About a year ago I visited a middle school student who was admitted to a mental health facility after trying to commit suicide. This student, who was in 7th grade, has already determined the value of his life. How could he, at such a young age, have already determined that his life was not worth living anymore? Who were the voices that were speaking so negatively into his life? Where were the positive and life-giving voices? Though I do not know the answer to all these questions, I do know this, he is not alone in his struggles.
According to a recent Time Magazine article, anxiety and depression are affecting larger amounts of students than ever before. This article, published November of 2016, reveals that in the US about three million students age 12-17 suffer from depression and 6.3 students are dealing with an anxiety disorder (To read the full article click here).
The reality is that if you have spent any time around middle school students you are aware of these growing trends. Students seem more fearful and stressed than ever before.
As pastors and leaders of this age group, it is our responsibility to partner with students and their parents as they live in places of fear, confusion, and loneliness.
But where do we begin? This seems like such an overwhelming obstacle better suited for a licensed counselor rather than a volunteer youth worker. Right? It’s important that we know when to recommend that a student seeks professional help. However, there are ways that we, as leaders and pastors, can begin to participate in the solution.
I remember an interaction that I had with a middle school girl one Wednesday night. As I was walking towards the stage to preach to the whole youth group (who were all waiting for me), this girl pulled me aside, tears in her eyes, and asked if I could pray for her sick cat. Yes, I said sick CAT. Not only am I not a cat person, but also I knew that all the other students were waiting for me to go on stage. I begrudgingly said a quick prayer for the girl’s cat and then continued with the Wednesday night service.
To me, this was such an insignificant exchange. It was a minor event in relation to the whole evening. However, to this middle school girl, in this moment the sick cat was her entire world.
I am convinced that if handled well, insignificant interactions like this are the relational currency by which we as leaders gain the reputation of being places of safety.

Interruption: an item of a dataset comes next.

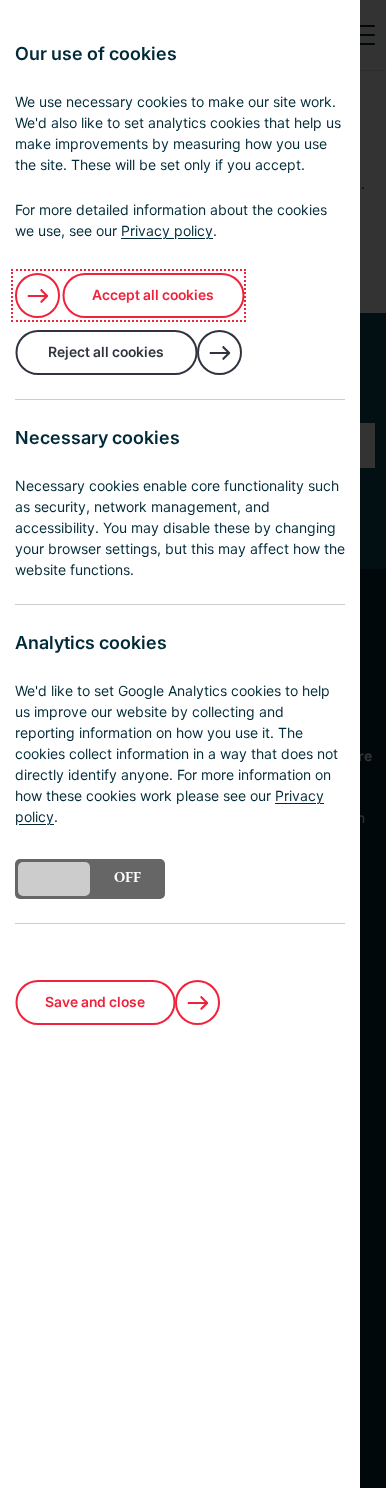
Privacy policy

Often, churches and leaders can be places that further the cycle of anxiety and depression by being yet another performance-based community. Our language can easily come across as another set of standards that students strive to achieve in order to belong. It must be our purpose as leaders to make sure that belonging comes before believing. We must also be committed to making sure that the community that students belong to is a place of inclusion, healing, safety, and transformation (with the guidance and help of the Holy Spirit).
We witness this through the relational example of Jesus. Whether at a well in Samaria, the healing pool of Siloam, or the table of a tax collector, Jesus intersects with people in the midst of their living.
For a middle school student today, a simple conversation about a cat, the latest Netflix show, or Clash Royale can become a relational move to where a student is living. As we prove that we don’t just say we care, but we actually do care, then students begin to trust us with the more important and fragile areas of their lives. It is in this relational space that the Christian life no longer seems like a set of stipulations, but a call to freedom found by “offering their bodies as living sacrifices, holy and pleasing to God” and where they can “be transformed by the renewing of their minds” (Romans 12:1-2).
God truly does use relationships and communities to transform student’s lives. I know this because I have experienced it myself and I get to participate in this transformation in the lives of my students. As I write this blog, I am anticipating this coming Sunday where I get to stand up in front of the church and baptize that middle school boy visited in the mental health facility a year ago.
What I am suggesting is nothing novel or complicated. I want to encourage leaders by saying that if you don’t know where to start or are overwhelmed with the serious issues that plague our students you aren’t alone. Ask a lot of questions, listen well, and initiate those simple and seemingly meaningless conversations, all the while trusting and praying that God will use them to open doors and transform lives.